The task: For the entries below, repeat exactly each line starting with the one that contains "The image size is (1536, 828)." and going on through the one that contains "Click the Completion", and no others.

Provided data:

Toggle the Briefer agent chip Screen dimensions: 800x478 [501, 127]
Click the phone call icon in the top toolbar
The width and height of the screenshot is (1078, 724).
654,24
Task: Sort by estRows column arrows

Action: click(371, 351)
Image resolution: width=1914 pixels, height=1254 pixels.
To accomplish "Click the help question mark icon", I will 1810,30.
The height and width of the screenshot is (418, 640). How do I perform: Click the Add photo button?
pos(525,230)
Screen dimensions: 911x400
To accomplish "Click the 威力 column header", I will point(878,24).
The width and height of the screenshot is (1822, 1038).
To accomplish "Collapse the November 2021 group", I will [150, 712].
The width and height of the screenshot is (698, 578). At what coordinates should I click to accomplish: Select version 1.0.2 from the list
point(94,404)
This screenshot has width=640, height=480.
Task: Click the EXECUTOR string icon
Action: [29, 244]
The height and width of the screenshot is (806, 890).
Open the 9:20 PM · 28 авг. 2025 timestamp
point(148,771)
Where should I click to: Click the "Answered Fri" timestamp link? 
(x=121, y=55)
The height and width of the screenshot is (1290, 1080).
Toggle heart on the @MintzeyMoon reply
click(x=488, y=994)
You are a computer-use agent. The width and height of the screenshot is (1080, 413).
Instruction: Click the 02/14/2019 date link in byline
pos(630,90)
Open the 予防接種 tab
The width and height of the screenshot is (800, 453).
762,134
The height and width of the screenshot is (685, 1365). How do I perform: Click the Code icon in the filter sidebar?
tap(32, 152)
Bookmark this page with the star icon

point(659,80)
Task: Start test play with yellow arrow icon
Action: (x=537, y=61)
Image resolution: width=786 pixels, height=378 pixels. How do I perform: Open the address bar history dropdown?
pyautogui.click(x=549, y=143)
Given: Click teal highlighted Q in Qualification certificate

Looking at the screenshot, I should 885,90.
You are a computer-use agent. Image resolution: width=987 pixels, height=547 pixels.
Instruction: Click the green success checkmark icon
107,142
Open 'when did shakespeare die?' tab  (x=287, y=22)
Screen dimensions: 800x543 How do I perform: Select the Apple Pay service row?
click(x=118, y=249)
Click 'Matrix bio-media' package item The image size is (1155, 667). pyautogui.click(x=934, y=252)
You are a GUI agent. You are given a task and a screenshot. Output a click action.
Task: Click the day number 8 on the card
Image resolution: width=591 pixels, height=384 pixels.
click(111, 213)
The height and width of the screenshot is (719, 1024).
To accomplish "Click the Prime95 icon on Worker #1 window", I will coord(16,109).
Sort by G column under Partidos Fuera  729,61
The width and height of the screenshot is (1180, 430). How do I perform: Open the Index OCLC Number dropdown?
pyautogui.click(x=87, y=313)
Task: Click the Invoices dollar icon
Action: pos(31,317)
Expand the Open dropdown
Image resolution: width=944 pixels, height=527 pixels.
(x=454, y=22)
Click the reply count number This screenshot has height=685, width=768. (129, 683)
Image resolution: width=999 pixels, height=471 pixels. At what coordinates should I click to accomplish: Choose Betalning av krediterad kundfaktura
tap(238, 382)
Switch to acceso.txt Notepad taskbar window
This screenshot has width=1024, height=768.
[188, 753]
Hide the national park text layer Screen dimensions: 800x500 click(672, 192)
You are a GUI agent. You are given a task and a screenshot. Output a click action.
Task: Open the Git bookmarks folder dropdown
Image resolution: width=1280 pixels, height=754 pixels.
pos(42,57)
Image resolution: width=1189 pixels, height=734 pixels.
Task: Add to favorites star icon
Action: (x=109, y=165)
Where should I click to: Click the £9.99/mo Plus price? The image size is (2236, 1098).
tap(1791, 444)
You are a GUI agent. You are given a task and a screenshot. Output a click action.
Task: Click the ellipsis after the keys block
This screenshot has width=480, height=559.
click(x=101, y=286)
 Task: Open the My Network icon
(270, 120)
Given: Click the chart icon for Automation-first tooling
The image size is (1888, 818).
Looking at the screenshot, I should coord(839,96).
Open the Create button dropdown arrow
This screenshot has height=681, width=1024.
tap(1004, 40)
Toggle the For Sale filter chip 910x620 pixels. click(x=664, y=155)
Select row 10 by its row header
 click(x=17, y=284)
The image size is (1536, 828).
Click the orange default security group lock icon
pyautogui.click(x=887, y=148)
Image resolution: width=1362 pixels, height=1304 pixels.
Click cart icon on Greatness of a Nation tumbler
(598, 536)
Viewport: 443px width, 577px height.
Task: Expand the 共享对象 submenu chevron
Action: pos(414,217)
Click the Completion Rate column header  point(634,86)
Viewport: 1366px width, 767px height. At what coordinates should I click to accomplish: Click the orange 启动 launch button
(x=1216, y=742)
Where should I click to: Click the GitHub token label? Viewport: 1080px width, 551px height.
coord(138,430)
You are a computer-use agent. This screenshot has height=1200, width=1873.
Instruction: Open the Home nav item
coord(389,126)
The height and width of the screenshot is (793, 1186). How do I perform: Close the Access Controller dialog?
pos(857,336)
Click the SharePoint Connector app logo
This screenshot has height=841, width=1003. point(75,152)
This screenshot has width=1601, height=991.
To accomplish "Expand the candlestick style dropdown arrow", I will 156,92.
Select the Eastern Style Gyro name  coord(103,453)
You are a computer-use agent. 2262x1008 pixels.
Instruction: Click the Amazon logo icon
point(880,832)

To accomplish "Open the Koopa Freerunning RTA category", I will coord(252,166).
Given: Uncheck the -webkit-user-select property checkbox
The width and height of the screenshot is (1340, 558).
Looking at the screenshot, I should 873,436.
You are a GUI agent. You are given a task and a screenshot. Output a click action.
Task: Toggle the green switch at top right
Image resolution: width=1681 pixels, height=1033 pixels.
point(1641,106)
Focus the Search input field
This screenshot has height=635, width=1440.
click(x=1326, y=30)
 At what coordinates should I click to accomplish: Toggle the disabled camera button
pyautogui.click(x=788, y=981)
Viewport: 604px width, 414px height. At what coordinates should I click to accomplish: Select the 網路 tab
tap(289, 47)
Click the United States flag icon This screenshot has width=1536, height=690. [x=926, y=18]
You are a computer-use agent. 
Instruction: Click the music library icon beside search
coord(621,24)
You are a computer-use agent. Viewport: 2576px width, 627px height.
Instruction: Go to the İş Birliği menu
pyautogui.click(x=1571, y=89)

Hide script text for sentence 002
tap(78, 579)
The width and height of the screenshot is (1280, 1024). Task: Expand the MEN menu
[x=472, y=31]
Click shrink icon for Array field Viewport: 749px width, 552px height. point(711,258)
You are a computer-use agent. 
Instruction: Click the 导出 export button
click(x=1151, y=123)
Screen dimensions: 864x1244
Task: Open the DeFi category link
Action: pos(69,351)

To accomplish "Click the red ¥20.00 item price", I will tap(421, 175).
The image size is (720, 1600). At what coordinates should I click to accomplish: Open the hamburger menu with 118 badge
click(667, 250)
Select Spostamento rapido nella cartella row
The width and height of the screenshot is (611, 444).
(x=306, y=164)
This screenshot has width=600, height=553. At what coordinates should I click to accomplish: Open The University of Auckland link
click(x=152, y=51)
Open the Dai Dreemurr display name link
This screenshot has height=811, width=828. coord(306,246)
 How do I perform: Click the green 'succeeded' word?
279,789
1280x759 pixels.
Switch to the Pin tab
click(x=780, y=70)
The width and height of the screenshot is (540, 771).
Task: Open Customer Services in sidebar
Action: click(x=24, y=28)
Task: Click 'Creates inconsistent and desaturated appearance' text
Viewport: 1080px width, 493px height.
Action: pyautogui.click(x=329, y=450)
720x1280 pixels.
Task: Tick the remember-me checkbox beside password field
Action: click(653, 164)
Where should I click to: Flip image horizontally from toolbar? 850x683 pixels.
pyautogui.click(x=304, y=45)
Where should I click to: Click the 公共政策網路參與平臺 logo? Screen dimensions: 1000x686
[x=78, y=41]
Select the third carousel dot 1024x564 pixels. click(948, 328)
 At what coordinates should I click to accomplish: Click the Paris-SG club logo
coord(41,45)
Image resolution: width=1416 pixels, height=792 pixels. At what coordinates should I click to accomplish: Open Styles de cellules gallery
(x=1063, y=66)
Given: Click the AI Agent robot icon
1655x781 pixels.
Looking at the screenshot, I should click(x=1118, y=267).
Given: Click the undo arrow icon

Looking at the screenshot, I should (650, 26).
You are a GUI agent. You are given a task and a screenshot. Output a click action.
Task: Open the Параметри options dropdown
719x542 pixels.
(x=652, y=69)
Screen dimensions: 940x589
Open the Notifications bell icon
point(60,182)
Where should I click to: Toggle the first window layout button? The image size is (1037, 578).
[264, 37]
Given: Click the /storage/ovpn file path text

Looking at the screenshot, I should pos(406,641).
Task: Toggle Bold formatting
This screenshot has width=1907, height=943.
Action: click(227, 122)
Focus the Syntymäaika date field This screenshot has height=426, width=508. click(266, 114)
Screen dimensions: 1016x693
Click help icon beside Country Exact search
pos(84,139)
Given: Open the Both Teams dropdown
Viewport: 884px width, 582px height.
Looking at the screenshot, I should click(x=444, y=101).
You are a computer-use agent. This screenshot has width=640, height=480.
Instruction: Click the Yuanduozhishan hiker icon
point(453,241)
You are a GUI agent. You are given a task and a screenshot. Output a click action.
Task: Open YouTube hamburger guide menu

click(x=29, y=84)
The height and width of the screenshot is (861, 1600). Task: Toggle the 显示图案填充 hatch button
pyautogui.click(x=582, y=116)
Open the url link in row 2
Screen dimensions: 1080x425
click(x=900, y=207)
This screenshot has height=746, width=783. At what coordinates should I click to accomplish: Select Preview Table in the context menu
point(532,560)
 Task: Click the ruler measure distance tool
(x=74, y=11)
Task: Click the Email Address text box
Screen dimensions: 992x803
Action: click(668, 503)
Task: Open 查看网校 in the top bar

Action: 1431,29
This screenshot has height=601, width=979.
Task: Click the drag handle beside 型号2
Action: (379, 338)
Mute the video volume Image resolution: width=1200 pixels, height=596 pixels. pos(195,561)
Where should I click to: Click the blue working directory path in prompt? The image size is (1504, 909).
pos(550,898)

Solved exercise:
The image size is (1536, 828).
Click the orange default security group lock icon
pyautogui.click(x=887, y=148)
Image resolution: width=1362 pixels, height=1304 pixels.
Click cart icon on Greatness of a Nation tumbler
(598, 536)
Viewport: 443px width, 577px height.
Task: Expand the 共享对象 submenu chevron
Action: pos(414,217)
Click the Completion Rate column header  point(634,86)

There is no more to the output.